Does anything say spring has arrived more than fresh rhubarb? Growing up it always felt like the start of a new season when there was rhubarb in the back of the yard. We always had some big rhubarb plant growing, springing up out of nowhere every year. We never watered it and didn’t even weed around it and my Mom always said that was the best way to let it grow, resulting in the best wild Montana rhubarb.
My mom came to town with my Aunt just recently and lucky me, they brought fresh rhubarb from home! I couldn’t wait to make something and these Rhubarb Galettes with Hazelnut Frangipane were perfect! This shoot was especially fun as it was the first time I baked in my new studio and the first time I did a full shoot here! I loved the result of the images and of course the house smelled amazing!

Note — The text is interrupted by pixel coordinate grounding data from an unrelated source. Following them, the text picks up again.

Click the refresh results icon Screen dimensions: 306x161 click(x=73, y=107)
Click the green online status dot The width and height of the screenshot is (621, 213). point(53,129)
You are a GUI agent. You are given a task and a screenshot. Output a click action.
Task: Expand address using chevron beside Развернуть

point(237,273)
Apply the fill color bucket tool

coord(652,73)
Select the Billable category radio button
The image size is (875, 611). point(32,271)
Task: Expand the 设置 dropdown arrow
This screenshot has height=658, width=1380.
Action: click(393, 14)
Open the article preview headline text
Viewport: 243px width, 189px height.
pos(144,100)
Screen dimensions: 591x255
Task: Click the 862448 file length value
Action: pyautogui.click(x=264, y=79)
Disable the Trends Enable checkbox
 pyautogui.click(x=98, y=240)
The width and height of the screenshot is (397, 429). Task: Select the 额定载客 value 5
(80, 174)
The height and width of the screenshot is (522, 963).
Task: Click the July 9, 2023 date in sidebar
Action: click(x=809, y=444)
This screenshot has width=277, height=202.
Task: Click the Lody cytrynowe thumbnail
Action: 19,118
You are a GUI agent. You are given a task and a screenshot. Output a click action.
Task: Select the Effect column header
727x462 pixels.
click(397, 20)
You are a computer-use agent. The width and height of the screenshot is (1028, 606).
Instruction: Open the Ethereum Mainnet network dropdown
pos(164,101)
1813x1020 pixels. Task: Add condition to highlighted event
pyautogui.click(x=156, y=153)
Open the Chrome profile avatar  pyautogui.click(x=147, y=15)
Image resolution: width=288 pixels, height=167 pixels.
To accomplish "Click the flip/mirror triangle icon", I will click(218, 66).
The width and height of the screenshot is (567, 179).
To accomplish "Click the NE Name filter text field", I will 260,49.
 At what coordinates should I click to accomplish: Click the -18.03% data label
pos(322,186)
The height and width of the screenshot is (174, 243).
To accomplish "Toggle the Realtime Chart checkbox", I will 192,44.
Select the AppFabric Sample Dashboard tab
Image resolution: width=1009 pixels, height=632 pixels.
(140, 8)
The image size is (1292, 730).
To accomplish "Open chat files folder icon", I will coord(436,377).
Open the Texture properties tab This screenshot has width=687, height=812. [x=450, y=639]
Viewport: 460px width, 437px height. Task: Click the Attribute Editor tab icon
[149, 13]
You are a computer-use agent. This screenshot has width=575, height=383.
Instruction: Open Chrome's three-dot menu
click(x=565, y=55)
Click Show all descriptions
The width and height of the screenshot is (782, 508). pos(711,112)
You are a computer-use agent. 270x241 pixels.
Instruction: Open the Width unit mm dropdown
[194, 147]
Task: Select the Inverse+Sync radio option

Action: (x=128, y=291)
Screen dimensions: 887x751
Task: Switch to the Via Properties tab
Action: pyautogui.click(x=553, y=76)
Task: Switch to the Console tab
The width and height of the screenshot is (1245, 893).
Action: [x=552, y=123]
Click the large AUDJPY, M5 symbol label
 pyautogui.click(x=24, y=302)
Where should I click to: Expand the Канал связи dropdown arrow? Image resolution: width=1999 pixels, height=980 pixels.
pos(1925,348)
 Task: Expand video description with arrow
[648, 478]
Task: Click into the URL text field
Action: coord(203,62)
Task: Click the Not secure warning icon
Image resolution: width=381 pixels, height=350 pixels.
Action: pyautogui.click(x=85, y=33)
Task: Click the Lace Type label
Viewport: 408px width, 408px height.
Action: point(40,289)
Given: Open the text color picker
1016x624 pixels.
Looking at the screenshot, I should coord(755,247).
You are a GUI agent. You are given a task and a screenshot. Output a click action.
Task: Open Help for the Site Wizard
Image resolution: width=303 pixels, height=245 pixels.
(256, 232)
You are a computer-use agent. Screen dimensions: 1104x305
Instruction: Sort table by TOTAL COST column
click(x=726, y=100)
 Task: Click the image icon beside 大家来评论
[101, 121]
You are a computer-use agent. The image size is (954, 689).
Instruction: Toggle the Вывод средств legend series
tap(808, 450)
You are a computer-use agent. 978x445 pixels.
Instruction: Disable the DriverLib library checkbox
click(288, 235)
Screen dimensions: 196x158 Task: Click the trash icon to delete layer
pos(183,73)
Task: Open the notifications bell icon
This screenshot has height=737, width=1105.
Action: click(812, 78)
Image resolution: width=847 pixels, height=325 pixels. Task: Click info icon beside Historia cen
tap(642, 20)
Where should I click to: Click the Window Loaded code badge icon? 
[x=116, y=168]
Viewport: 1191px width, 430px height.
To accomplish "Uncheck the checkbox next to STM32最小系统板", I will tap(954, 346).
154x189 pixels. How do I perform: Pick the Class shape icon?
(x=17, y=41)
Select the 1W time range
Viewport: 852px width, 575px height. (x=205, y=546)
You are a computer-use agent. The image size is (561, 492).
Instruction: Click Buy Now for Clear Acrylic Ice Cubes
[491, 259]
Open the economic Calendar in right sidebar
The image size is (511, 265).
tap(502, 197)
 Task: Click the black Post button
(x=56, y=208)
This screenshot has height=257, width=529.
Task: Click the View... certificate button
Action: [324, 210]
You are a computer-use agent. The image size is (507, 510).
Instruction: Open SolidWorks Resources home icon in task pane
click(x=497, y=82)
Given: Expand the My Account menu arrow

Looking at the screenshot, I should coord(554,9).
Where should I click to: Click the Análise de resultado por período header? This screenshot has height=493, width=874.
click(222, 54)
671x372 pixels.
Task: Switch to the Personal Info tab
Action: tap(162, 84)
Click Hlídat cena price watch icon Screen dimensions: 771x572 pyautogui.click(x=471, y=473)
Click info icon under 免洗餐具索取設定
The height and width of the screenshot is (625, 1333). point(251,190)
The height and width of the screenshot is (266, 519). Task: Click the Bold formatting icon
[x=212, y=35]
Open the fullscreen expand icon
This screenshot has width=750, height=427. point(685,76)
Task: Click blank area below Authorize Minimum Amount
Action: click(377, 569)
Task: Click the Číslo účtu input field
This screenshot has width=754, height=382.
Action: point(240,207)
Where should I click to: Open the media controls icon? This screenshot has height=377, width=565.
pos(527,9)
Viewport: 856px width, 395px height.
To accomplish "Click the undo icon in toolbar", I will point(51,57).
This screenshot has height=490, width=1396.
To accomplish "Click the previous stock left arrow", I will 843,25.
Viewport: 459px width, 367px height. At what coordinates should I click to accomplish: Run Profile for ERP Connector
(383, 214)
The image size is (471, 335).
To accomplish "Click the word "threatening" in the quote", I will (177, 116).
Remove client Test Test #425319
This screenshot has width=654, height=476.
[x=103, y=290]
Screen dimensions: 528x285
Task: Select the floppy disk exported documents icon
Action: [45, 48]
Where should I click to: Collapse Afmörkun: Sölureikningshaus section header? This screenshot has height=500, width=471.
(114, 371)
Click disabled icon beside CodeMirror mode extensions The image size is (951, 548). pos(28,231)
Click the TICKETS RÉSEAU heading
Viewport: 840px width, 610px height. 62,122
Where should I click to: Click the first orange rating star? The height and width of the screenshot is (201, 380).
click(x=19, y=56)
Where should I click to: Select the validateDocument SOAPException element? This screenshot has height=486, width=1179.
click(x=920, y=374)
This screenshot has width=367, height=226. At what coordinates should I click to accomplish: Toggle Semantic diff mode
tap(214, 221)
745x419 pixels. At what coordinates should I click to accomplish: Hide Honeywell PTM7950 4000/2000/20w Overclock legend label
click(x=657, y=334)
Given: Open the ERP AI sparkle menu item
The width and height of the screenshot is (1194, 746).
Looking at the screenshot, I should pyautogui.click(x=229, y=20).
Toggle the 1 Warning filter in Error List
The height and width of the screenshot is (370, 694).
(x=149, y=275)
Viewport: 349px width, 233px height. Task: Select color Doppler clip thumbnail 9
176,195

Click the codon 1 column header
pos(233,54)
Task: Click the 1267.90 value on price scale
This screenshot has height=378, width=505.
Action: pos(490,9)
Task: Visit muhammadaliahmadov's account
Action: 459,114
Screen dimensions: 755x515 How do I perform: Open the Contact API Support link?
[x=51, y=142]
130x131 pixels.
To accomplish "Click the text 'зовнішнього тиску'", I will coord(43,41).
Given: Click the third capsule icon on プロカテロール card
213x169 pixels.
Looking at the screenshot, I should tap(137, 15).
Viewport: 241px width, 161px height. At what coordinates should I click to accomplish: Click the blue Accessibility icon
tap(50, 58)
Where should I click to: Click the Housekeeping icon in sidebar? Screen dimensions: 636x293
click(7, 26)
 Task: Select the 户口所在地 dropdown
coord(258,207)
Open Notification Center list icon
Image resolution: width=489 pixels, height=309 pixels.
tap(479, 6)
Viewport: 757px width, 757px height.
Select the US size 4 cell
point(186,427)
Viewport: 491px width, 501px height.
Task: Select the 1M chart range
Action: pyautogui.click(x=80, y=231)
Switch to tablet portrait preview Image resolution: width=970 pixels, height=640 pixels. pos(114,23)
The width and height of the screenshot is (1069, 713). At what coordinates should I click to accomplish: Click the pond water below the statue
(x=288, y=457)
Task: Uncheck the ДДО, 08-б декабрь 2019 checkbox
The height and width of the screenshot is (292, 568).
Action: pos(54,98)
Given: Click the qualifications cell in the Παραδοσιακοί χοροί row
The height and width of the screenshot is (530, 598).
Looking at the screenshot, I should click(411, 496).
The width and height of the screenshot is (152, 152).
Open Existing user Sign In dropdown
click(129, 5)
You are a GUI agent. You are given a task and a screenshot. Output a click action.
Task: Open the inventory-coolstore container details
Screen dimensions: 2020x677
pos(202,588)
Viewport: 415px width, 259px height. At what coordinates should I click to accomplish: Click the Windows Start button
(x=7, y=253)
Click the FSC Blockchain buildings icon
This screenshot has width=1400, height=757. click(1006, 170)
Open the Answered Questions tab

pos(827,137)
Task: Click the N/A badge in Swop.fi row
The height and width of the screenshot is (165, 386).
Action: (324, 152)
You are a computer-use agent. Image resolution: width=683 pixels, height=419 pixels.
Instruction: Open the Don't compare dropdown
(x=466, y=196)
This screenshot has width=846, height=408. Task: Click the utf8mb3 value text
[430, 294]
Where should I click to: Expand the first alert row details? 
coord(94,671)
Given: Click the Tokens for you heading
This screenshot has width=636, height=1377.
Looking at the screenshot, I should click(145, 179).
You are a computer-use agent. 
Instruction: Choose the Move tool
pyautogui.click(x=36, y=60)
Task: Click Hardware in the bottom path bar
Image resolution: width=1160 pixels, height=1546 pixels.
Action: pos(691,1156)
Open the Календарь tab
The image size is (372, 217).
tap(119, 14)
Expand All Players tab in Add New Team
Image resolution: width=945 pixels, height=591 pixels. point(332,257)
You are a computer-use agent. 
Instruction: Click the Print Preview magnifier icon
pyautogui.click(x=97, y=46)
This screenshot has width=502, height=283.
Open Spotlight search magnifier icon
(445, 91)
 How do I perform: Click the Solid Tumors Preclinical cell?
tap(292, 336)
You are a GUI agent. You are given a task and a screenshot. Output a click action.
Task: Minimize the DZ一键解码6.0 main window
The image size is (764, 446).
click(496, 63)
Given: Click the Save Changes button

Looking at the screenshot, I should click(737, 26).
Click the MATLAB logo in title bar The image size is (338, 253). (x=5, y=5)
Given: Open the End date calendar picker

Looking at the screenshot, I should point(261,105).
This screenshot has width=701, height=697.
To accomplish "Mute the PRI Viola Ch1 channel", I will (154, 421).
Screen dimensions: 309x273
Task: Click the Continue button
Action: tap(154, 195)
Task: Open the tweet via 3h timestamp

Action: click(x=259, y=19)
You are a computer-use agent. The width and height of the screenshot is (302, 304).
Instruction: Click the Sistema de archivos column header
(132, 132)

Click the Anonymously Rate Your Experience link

I made these with gluten free flour, so they definitely have a rustic look, but you can make a regular crust with all purpose flour and it’ll be a bit easier to work with. And the frangipane, lets just talk about that for a minute… I’ve never made it before (always wanted to) and it’s basically my new favorite. I kind of want to add it to everything now, and the great thing is, you pretty much can, especially when it comes to desserts. Looking forward to more recipe development including this frangipane recipe!
If you don’t have rhubarb handy, you can of course substitute any fruit in this recipe; stone fruit in the summer months will be especially delicious!
I hope you all have a lovely weekend – I’m in high gear now prepping for Saturday’s Floral Workshop – can’t wait to share!
Rhubarb Galettes with Hazelnut Frangipane
Adapted from Bon Appetit
Serves 8
Butter crust:
2¾ cups all-purpose flour ( or GF flour blend, King Arthur is preferred)
2 T. coconut sugar
1¾ teaspoons kosher salt
1¼ cups (2½ sticks) chilled unsalted butter, cut into pieces
Hazelnut frangipane
¾ cup raw skin-on hazelnuts
1/2c. coconut sugar
4 T. (½ stick) unsalted butter, room temperature
3 T. GF whole grain flour blend (or buckwheat flour)
1 T. whiskey
¼ t. kosher salt
1 egg
Filling
1½ pounds rhubarb, halved lengthwise, cut into 2½-inch pieces
1 T. finely grated meyer lemon zest
3 T. Meyer lemon juice
1 T. whiskey
¼ c. coconut sugar
Honey (for drizzling after baking)
Demerara sugar
To prepare crust, pulse flour, sugar, and salt in a food processor to combine. Add butter and process until mixture resembles coarse meal with a few pea-size pieces of butter remaining.
Transfer mixture to a large bowl; drizzle up to ⅓ cup ice water over (the amount will depend on the type of flour you’re using). Gently mix with your hands until dough forms.
Turn out dough onto a lightly floured surface and knead once or twice, pressing to incorporate any dry bits of flour. Divide dough into 2 pieces and flatten each into about a 1″-thick disk. Wrap in plastic wrap; chill for 15 minutes, or until dough will be more workable to roll out ( the length of time depends on the type of flour you’re using).
Preheat oven to 350°. Process hazelnuts and 1/2 cup sugar in a food processor to a fine paste, about 3 minutes. Add butter, flour, whiskey, salt, and 1 egg and pulse until smooth; set frangipane aside.
Toss rhubarb, whiskey, zest and juice, and ¼ cup sugar in a medium bowl. Let sit, tossing occasionally, 10 minutes.
When dough is chilled enough to roll, but not too hard to where it will break, roll out a piece on a lightly floured surface to make a 5″ round. Spread with approx.. 2 Tbsp. frangipane, leaving a 1″ border. Top frangipane with some rhubarb; fold edges of dough up and over rhubarb, overlapping slightly. Repeat until your dough is used. Transfer to parchment-lined baking sheets.
Sprinkle galettes with demerara sugar and bake, rotating once, until crust is golden brown and rhubarb is soft, 30–40 minutes. Let cool on a wire rack, drizzling with honey upon serving.
*Galettes can be baked 3 days ahead; store tightly wrapped at room temperature. They can also be frozen and enjoyed at a later time.